For the Fitness Buffs
If rucking compliments your existing cardio and strength routines, and you're already in great shape, dial things up with a more challenging load or longer distance. For instance, if 30 minutes at 20 pounds feels manageable, try bumping it up to 45 minutes or add another 10 pounds to your pack.
The Undeniable Advantages of Rucking
Rucking has gained quite the following, and it's not hard to see why.
Cardio and Strength, All in One
Adding weight to your backpack amplifies the benefits of walking, giving you a more bang for your buck. "If you want to up the intensity of your exercise while keeping the same pace, this is a fantastic way to do so," remarks Ihm.
No Need for Specialized Equipment
One of the perks of rucking is that you don't need any fancy gear to get started. Your trusty school backpack and a bunch of books will do the trick. Load up some sandbags from your local hardware store or just fill up a few water bottles for some extra weight.

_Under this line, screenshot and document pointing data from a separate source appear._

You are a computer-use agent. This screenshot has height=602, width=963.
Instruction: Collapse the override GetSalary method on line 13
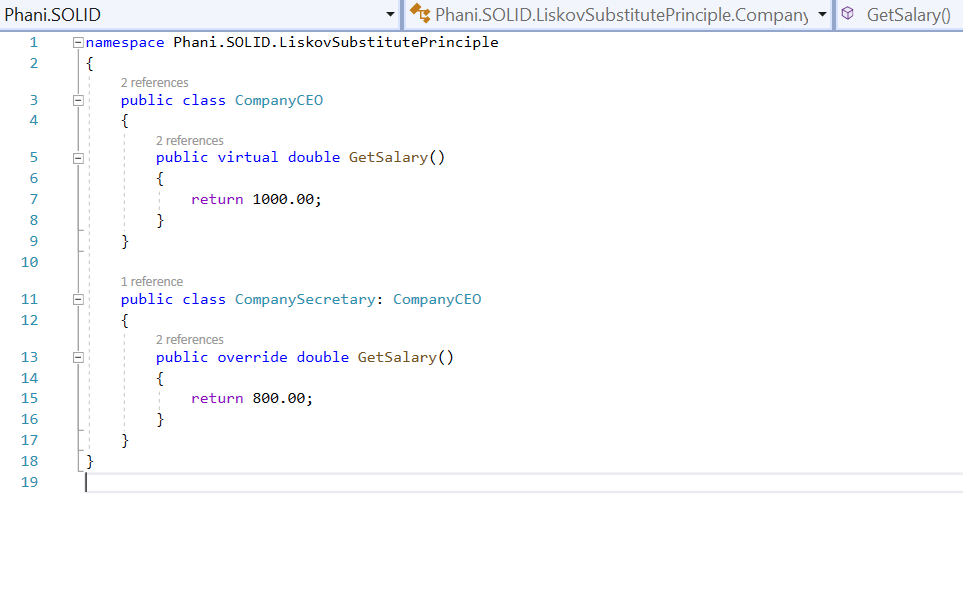click(78, 357)
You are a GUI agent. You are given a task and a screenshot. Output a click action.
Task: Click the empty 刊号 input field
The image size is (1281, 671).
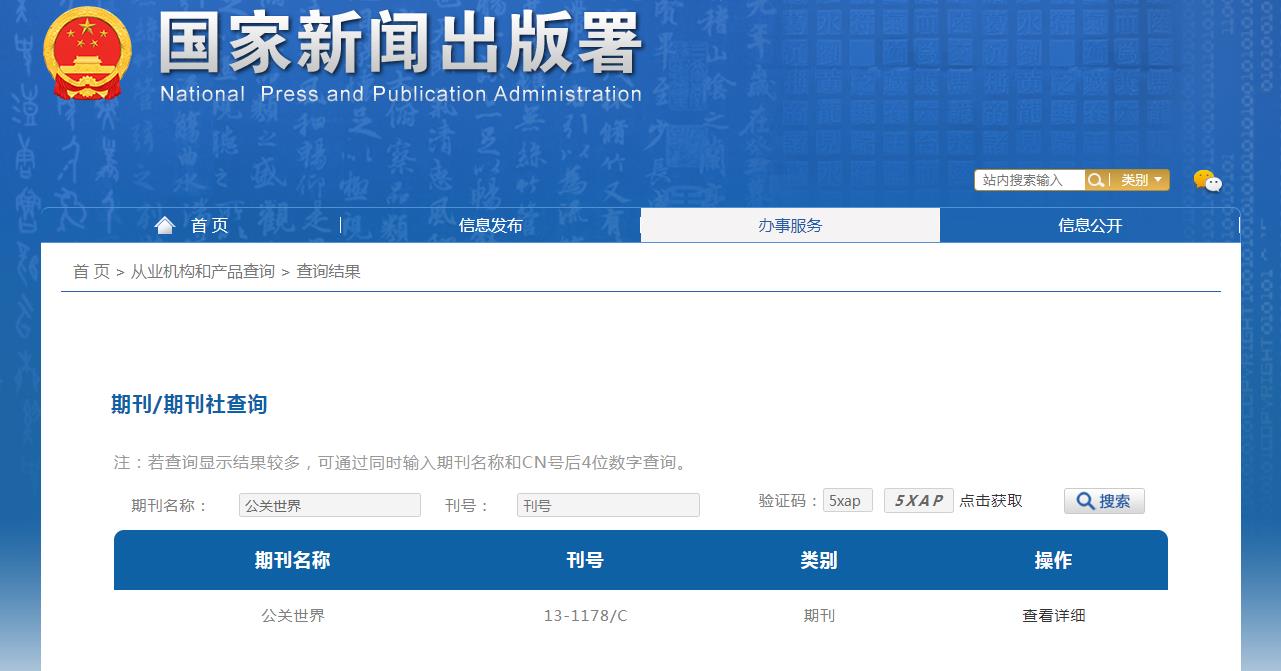click(607, 505)
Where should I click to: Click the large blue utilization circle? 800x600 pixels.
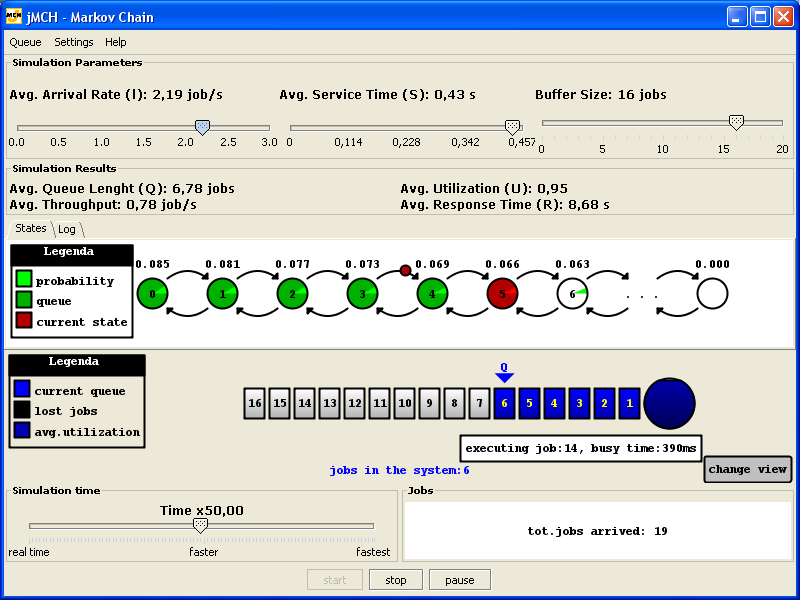pyautogui.click(x=669, y=403)
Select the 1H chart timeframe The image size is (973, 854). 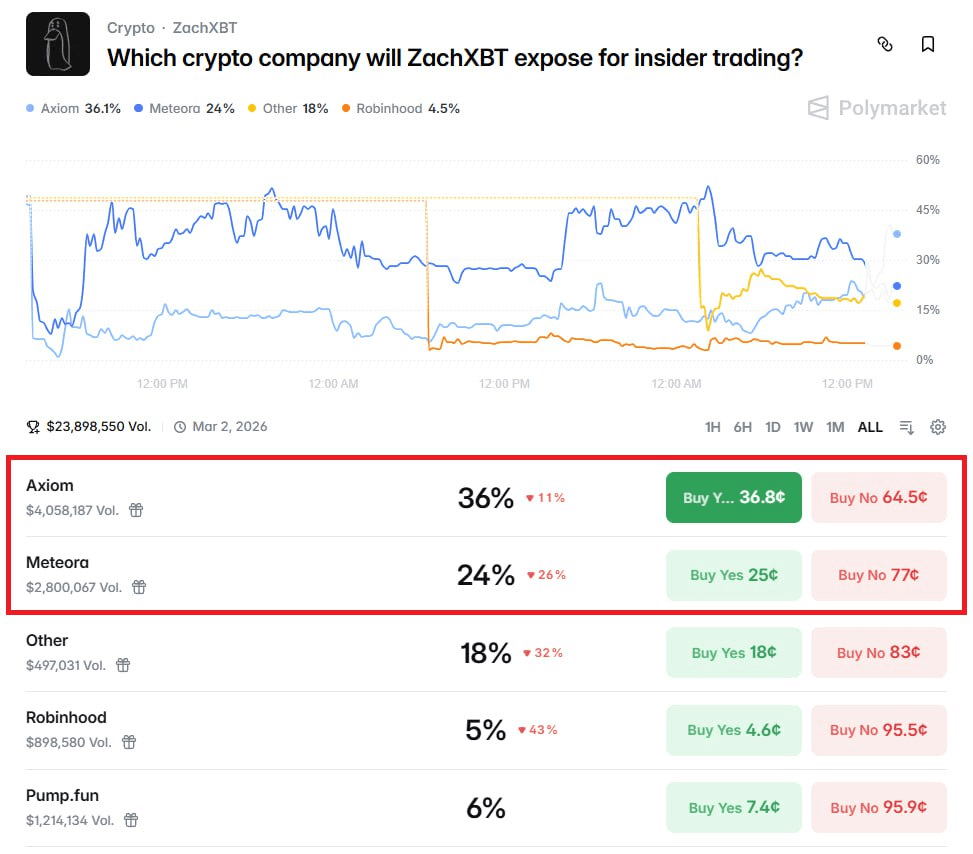coord(712,427)
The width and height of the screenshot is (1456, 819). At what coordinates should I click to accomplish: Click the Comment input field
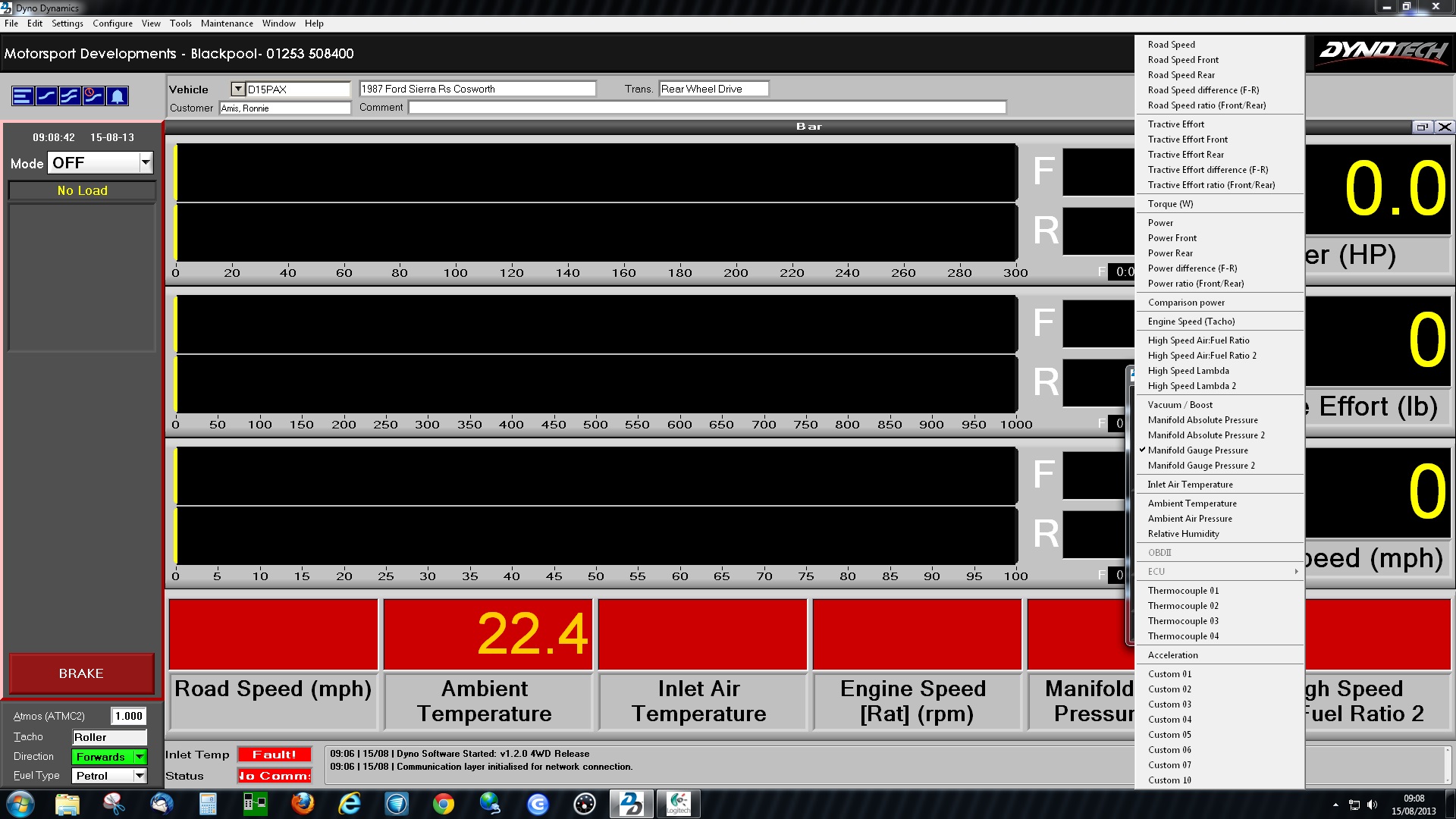(x=707, y=108)
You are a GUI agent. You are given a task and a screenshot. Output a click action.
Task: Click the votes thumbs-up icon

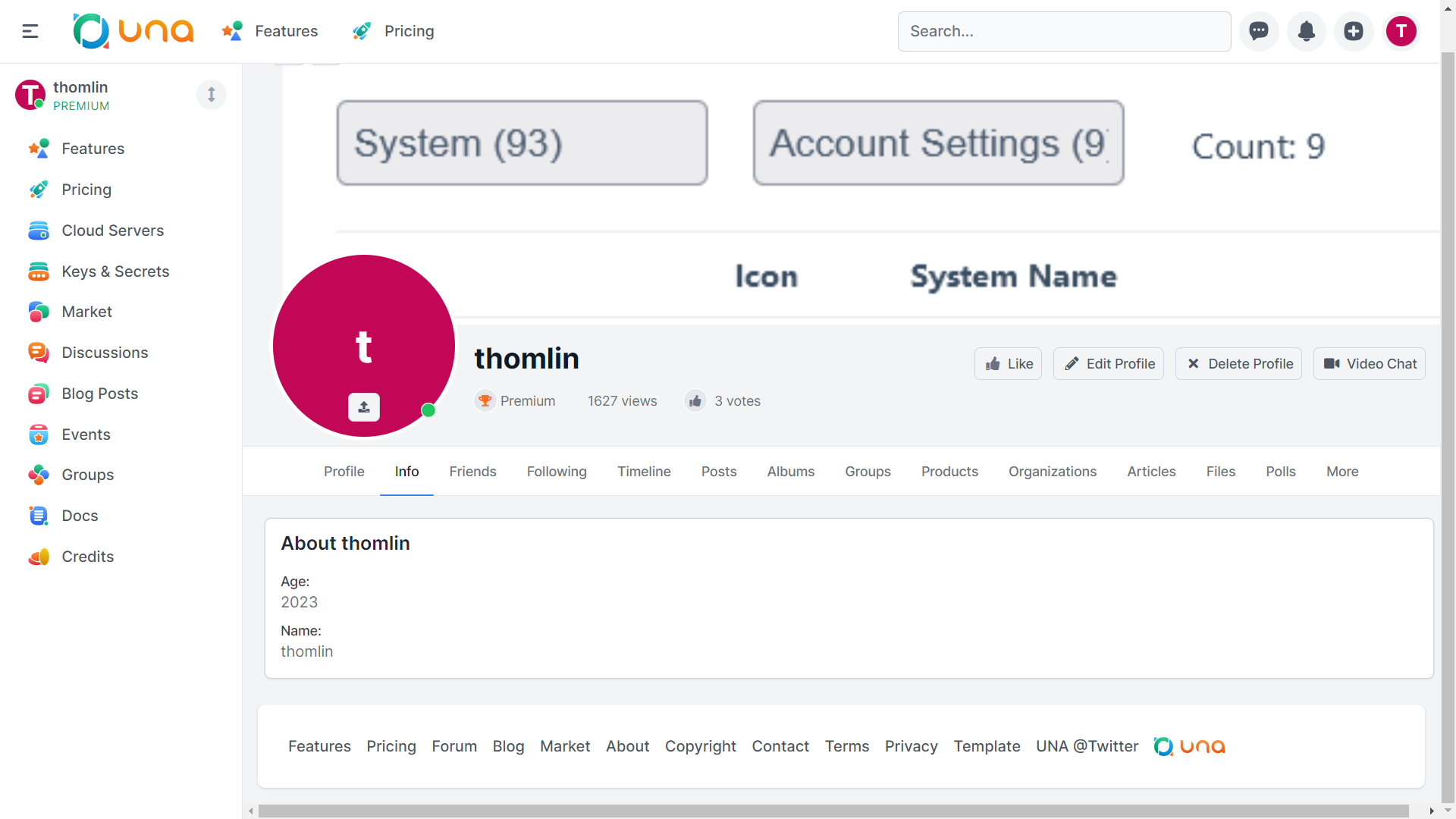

Exercise Anywhere, Anytime
No mountains in sight? No worries! Rucking is a fantastic way to get some exercise in your neighborhood, explore new areas, or mix up your usual routine. As Jeff Palmer, the fitness and wellness manager for University of Washington Recreation, puts it, "maybe I'm tired of my normal neighborhood, so this weekend I'm going to go to the Centennial Trail, in Snohomish County, or next weekend I'm going to go to this park."
Consistent Workout, Consistent Results
Rucking is perfect for busy individuals looking to squeeze in some exercise without investing too much time. If you have a regular walking routine, easily integrate rucking into your schedule for consistent aerobic exercise and muscle building.
The Risks of Rucking
Though rucking is generally low-impact, adding weight to your back carries its risks, especially for those who are older or out of shape.
Always start with a manageable weight and build gradually to prevent joint or ankle injuries. Be cautious, especially when shoulders, necks, or backs are already prone to pain.
As with any new exercise, consult your doctor if you have concerns, and always choose a well-fitting, comfortable backpack. Happy rucking!
- Rucking, a popular fitness trend, is not limited to seasoned athletes, as it caters to individuals at various fitness levels, including those just starting an exercise program or returning after a hiatus.
- Engaging in rucking offers numerous benefits for mental health and well-being, as it provides a balanced workout of cardio and strength, all achievable with minimal specialized equipment like a weighted backpack.
- Rucking promotes a health-and-wellness lifestyle by offering the flexibility to exercise anywhere, at any time, and in any weather, making it an attractive option for busy city dwellers seeking to prioritize their fitness-and-exercise routine.